The argument for YES would be that they have two versions of GPT-4: GPT-4 and GPT-4 Turbo, and the text above is referring to the VERSION of GPT-4, which is also called GPT-4, but that is a pretty weird way to do it. The pricing page also contradicts this as well.
That's the way that I (and seemingly other YES voters) understand this. "GPT-4" can either refer to the top-level grouping of models (which includes "GPT-4 Turbo"), or to the subset of "GPT-4 (non-turbo)" models. Little diagram to explain:
I agree that it's a pretty weird and confusing way for OpenAI to name the models, but all official documentation is consistent with this model (no pun intended). The most telling is this docs page outlining the different models which has:
"GPT-4" as the top-level section in the sidebar
"GPT-4 and GPT-4 Turbo" as the section header on the page
The specific models in the table
You mention that "The pricing page also contradicts this" but it makes sense once you realize that they're grouping by the second level in the diagram. "GPT-4 (non-turbo)" and "GPT-4 Turbo" are separate pricing groups within "GPT-4". Similarly, "GPT-3.5 Turbo" has its own pricing group but still falls within the greater category of "GPT-3.5" (as defined in that same docs page). By contrast, "GPT-3" is its own top-level group separate from "GPT-3.5".

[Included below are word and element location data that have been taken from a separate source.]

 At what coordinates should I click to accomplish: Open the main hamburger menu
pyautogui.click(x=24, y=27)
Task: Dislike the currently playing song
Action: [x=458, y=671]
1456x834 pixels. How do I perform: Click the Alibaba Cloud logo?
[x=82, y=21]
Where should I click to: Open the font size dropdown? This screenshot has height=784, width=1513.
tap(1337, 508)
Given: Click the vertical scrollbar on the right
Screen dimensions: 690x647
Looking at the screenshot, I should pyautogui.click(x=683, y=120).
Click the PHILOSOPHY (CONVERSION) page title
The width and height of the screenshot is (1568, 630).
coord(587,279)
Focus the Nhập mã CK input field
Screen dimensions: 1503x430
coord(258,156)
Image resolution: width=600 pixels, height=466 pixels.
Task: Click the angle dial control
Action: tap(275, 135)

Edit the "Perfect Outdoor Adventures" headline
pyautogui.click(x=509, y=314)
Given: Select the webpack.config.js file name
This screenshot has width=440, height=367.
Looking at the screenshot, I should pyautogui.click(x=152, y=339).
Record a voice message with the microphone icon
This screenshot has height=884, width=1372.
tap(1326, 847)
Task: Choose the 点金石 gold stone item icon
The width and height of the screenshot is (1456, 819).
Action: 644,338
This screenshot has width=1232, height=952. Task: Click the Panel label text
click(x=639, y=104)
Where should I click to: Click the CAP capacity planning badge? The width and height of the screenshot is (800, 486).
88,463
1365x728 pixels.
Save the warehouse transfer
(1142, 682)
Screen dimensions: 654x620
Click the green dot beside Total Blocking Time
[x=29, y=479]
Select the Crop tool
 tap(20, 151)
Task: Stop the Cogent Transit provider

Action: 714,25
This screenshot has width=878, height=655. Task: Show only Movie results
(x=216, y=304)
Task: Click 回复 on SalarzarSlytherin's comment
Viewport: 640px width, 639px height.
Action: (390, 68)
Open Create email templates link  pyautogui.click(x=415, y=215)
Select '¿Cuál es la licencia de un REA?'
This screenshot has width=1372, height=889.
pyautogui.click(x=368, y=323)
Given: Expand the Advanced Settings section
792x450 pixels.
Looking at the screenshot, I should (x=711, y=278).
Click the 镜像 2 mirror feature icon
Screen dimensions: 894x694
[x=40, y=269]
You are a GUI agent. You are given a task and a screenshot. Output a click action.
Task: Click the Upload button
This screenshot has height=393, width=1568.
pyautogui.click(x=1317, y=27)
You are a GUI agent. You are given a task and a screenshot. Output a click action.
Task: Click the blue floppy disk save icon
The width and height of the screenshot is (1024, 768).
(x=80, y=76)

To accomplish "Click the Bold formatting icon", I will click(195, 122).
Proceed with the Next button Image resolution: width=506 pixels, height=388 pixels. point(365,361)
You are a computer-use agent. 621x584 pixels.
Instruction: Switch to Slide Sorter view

This explanation makes the most sense to me, and explains why OpenAI sometimes refers to "GPT-4 Turbo" as "GPT-4", and in other cases compares one to the other. They're sometimes referring to the top-level group, and sometimes to the second-level group (i.e. "GPT-4 non-turbo").
Tying this all back to the market, your original description alludes to this same breakdown:
"GPT-4" is defined as: Any product commonly referred to as "gpt-4" or similar by OpenAI. Names like "gpt-4-0314," "gpt-4-multimodal-2," "gpt-4," or "gpt-4-oct," would count as long as they are commonly referred to as GPT-4 and build off the original GPT-4 models. "gpt-4-plus," "gpt-4.5," or "gpt-4.1" would not count unless OpenAI regularly calls them GPT-4 and the consensus is that they are newer versions of gpt-4. Must be accessible by API, waitlisted is fine.
The example models that would count all fit under the top-level "GPT-4" group. The example models that would not count would likely all form their own top-level groups (e.g. "GPT-4 Plus" or "GPT-4.5", in the same way that "GPT-3.5" is its own top-level group separate from "GPT-3").
EDIT: I just searched the Internet Archive and found out that the help center article in the comment linked below this was referring to the initial price change, NOT turbo at all.
https://web.archive.org/web/20230610052643/https://help.openai.com/en/articles/7127956-how-much-does-gpt-4-cost
This page has said those words about a price reduction since March, before I made this market.
They just added Turbo to it after it was released. So the "price reduction of GPT-4 tokens" is not that.
@ShadowyZephyr
I don't understand.
Why does that make the GPT-4 Turbo not the version of GPT-4?
@ShadowyZephyr
They added Turbo to make a difference in the price and the performance of the previous version of GPT-4. Does that mean any update or price change on the model will not be counted?
@Latte_Horse If you read the resolution criteria, I said that something like "gpt-4-plus" would not count as it is a significantly different model, both performance wise and in terms of how OpenAI would refer to it. Turbo is in a grey area, because its performance IS better but still within the ballpark, and OpenAI also is contradictory in how they refer to it. See my reply above.